→ **YOUR TASKS**
A) Using the Parkland anniversary article below, decide whether each statement agrees with it: (i) The "Shock Market" tool tracks gun violence in the US from the start of Biden's time in office. (ii) Manny Oliver founded March For Our Lives. (iii) The construction tower Oliver climbed was 150 feet tall. Answer yes or no for each and quote the words from the article that settle it.
B) According to the Parkland anniversary article below, how many gun deaths will the billboard truck at the rally display?
C) Continue the Parkland anniversary article below from its final sentence.

→ **GIVEN PASSAGE**

********

MIAMI (CBSMiami/CNN) -- While South Florida takes a brief pause on Monday to mark four years since the deadly shooting at Marjory Stoneman Douglas High School, anti-gun violence groups are using the grim milestone to put renewed pressure on the White House.
Youth-led gun violence prevention group March For Our Lives, along with advocacy organizations Guns Down America and Change the Ref, on Monday launched a tool called the "Shock Market" that will track gun violence in the US since Biden took office.
To kickstart its push, the coalition will rally outside the White House, urging Biden to take a more aggressive approach.
"Biden has been a friend but not a leader," David Hogg, founder of March For Our Lives and a survivor of the Parkland shooting, told CNN about Biden's willingness to listen to the group's concerns.
"He's made small steps but it's not enough. The President hasn't been receptive to our demands. We expected this from (former President Donald) Trump, but we're shocked that it's coming from Biden," he said.
The rally will feature a billboard truck displaying the more than 47,000 gun deaths that have occurred during the Biden administration so far, as well as speeches from Hogg and Manny Oliver, whose son Joaquin was one of the 17 people killed in the Parkland shooting. Oliver founded Change the Ref, a group that uses art to raise awareness about gun violence.
Oliver went to great heights on Monday to send his message. He climbed on top of a 150-foot construction tower near the White House to drop a banner calling for President Biden to pass gun legislation.

********

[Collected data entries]

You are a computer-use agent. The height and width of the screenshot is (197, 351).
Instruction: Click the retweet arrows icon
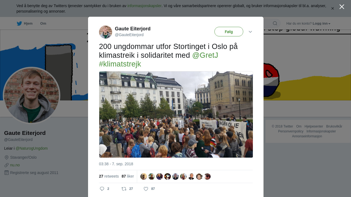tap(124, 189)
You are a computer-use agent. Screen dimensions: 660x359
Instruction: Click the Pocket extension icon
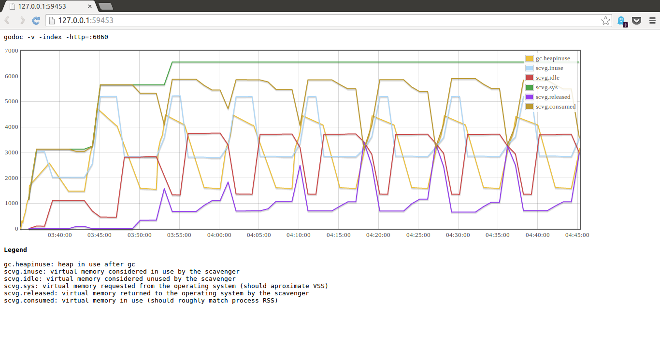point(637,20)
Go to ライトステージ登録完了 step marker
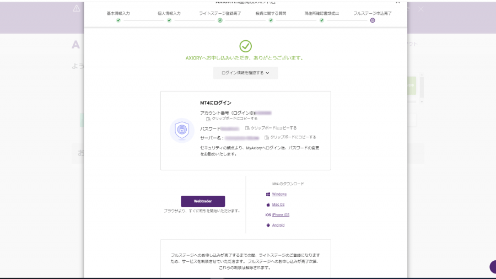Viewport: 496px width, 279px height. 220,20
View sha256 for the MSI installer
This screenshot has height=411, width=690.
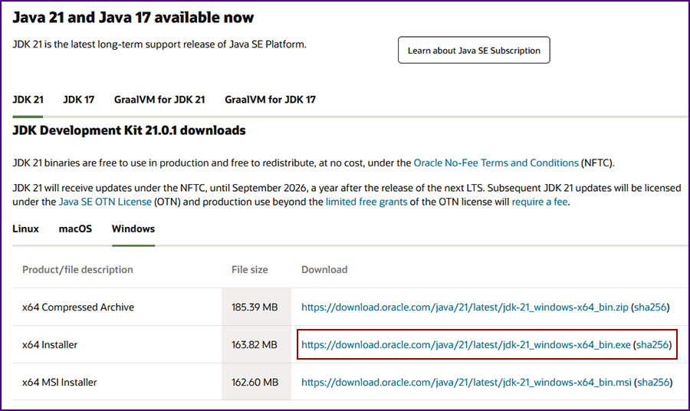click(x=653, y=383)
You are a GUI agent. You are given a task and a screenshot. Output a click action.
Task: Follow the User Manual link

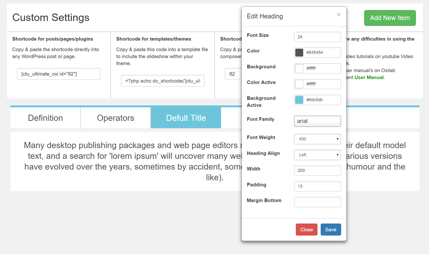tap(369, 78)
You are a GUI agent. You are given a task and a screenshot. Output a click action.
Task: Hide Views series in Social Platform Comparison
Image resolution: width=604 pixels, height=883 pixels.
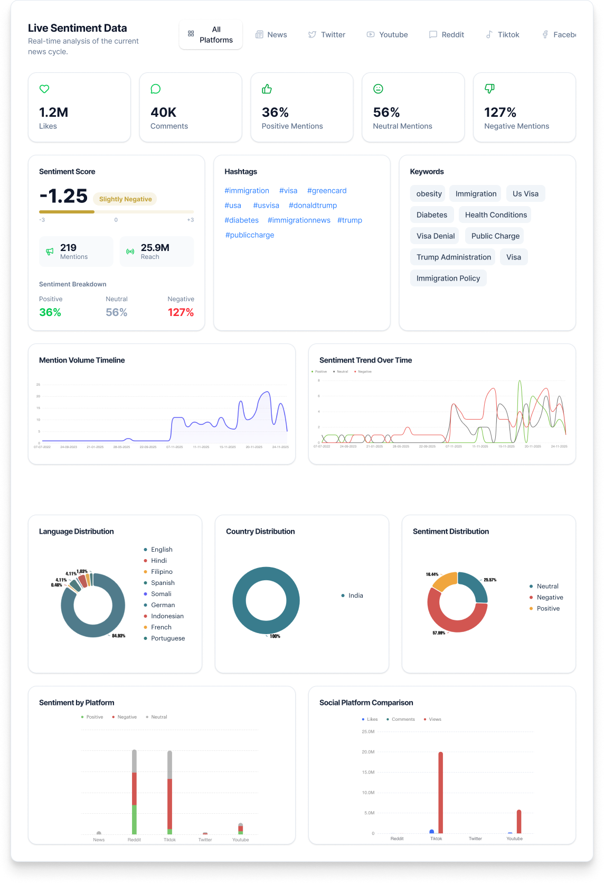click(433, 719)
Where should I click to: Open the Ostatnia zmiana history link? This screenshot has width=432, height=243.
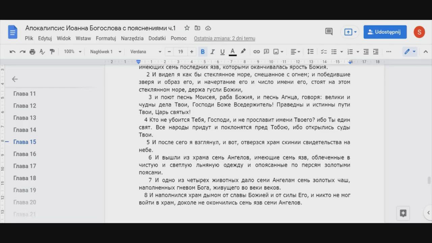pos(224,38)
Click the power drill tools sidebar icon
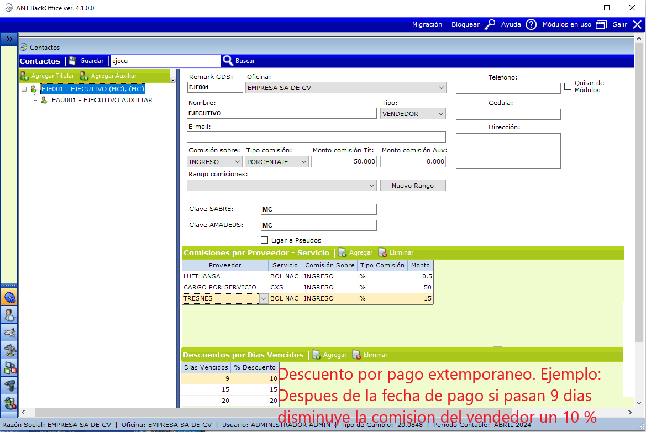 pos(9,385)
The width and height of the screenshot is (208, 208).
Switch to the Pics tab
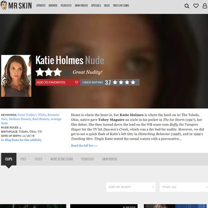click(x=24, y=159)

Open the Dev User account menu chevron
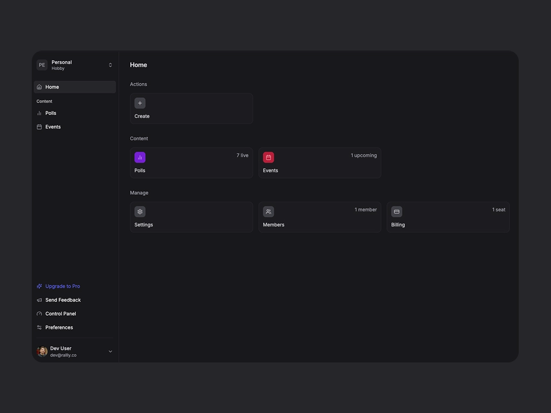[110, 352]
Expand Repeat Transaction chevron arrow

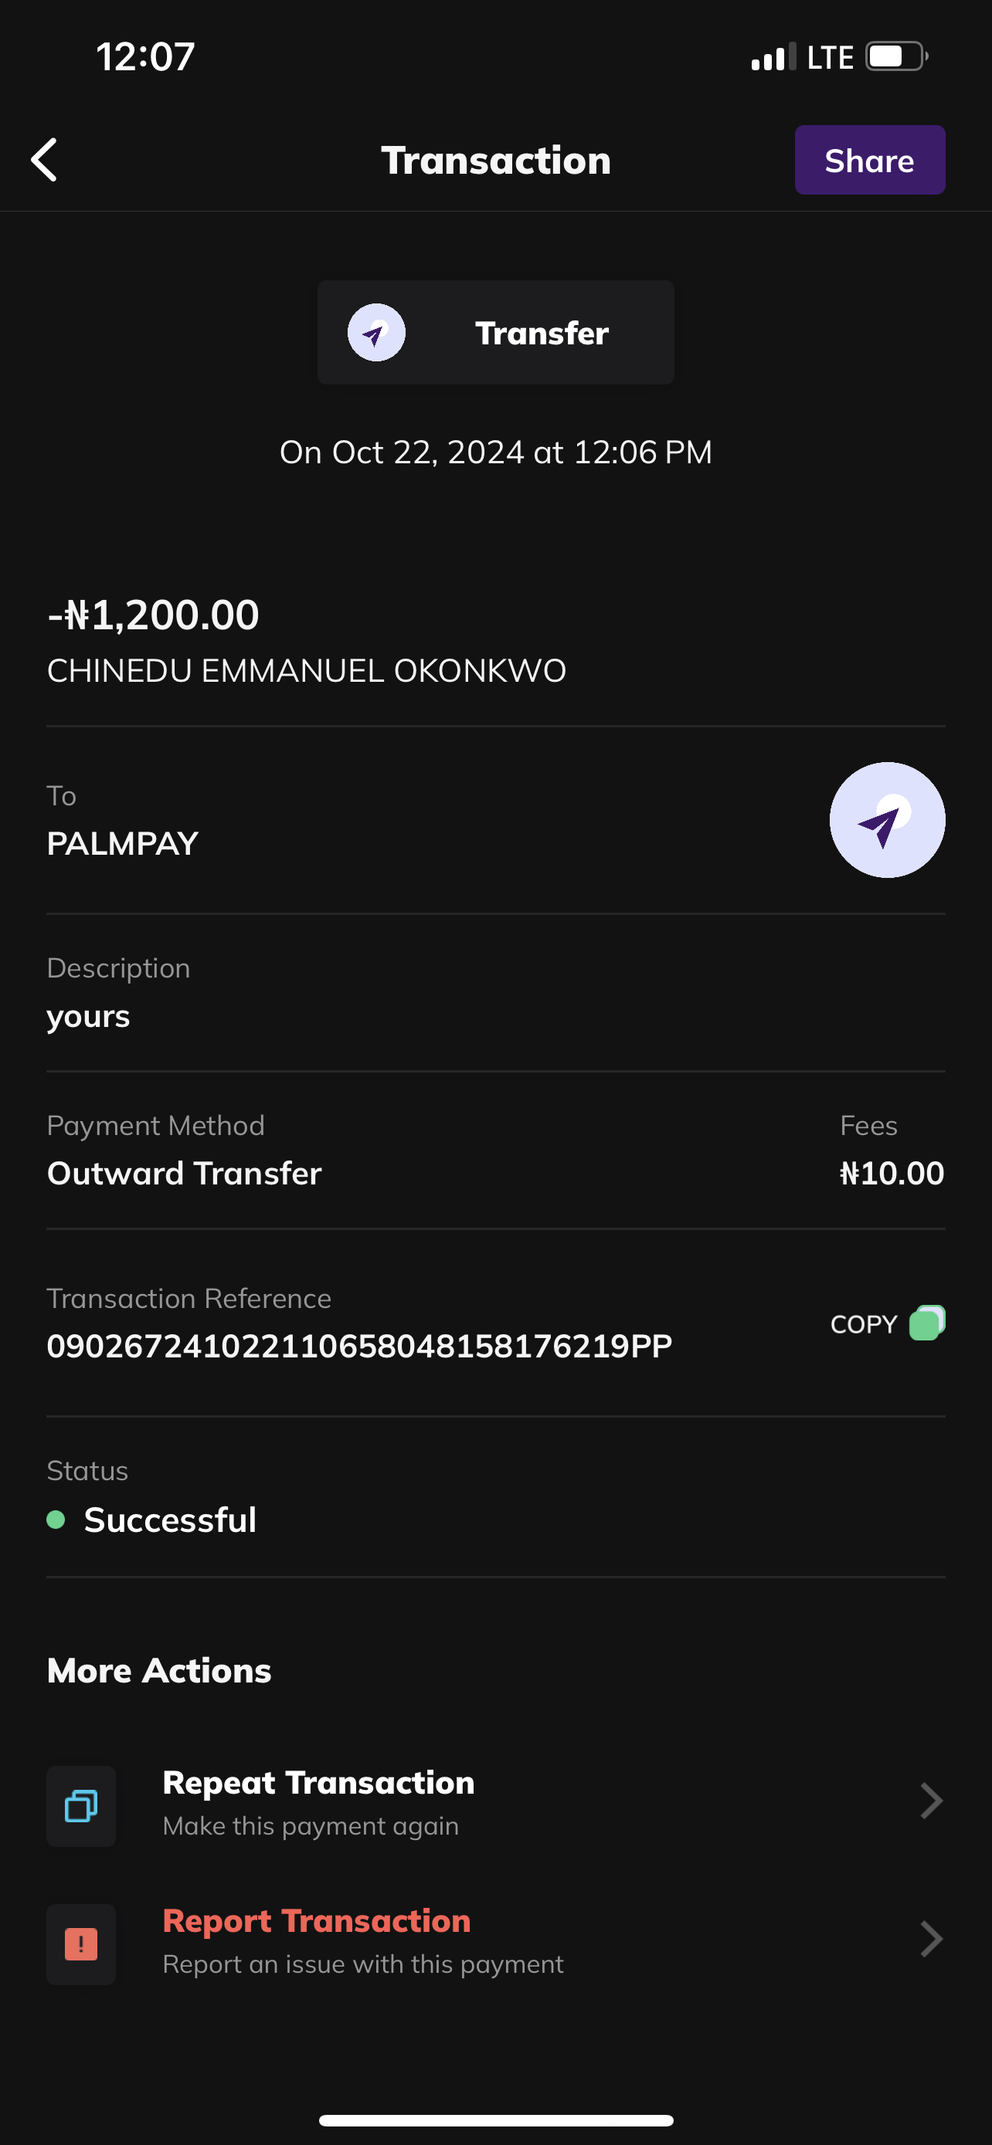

********

→ **ANSWER LIST**
A)
(i) Yes: "track gun violence in the US since Biden took office"
(ii) No: "David Hogg, founder of March For Our Lives"
(iii) Yes: "a 150-foot construction tower"

B) More than 47,000.

C)
In order to combat gun violence, the coalition is asking the President to "establish a national office of gun violence prevention," further "invest in community violence intervention programs," "hold the gun industry accountable" by nominating a new director to lead the Bureau of Alcohol, Tobacco, Firearms and Explosives and "use the presidential bully pulpit" to bring attention to the issue and coordinate a comprehensive response.
"We're not asking for magical things. This is the bare minimum for what a champion of gun violence prevention should be doing, and thus far the President hasn't," Igor Volsky, founder of Guns Down America, which has urged political and business leaders to prioritize gun violence prevention, told CNN.
The initiative on behalf of March For Our Lives, Guns Down America and Change the Ref comes following a spike in gun violence last year. Law enforcement agencies in some of the country's biggest cities seized or recovered near decade-high numbers of firearms and ten of the country's most populous cities set homicide records in 2021.
Recognizing the recent uptick in crime, Biden earlier this month turned his attention to gun violence with a trip to New York, where two police officers were shot on the job last month.
As Democrats grapple with how to tackle a problem that has been used against them by Republicans with some success in past elections -- and is shaping up to be a key issue in the midterms this fall -- Biden elevated his party's work and proposals to combat illegal guns onto the national stage.
The President reaffirmed his call on Congress to pass gun laws, like universal background checks, and reach bipartisan agreement on the fiscal year 2022 appropriations bill -- which includes significant funding for the strategies he's proposing.
But, according to March For Our Lives, Guns Down America and Change the Ref, Biden's response to the rise in gun violence has so far has been insufficient.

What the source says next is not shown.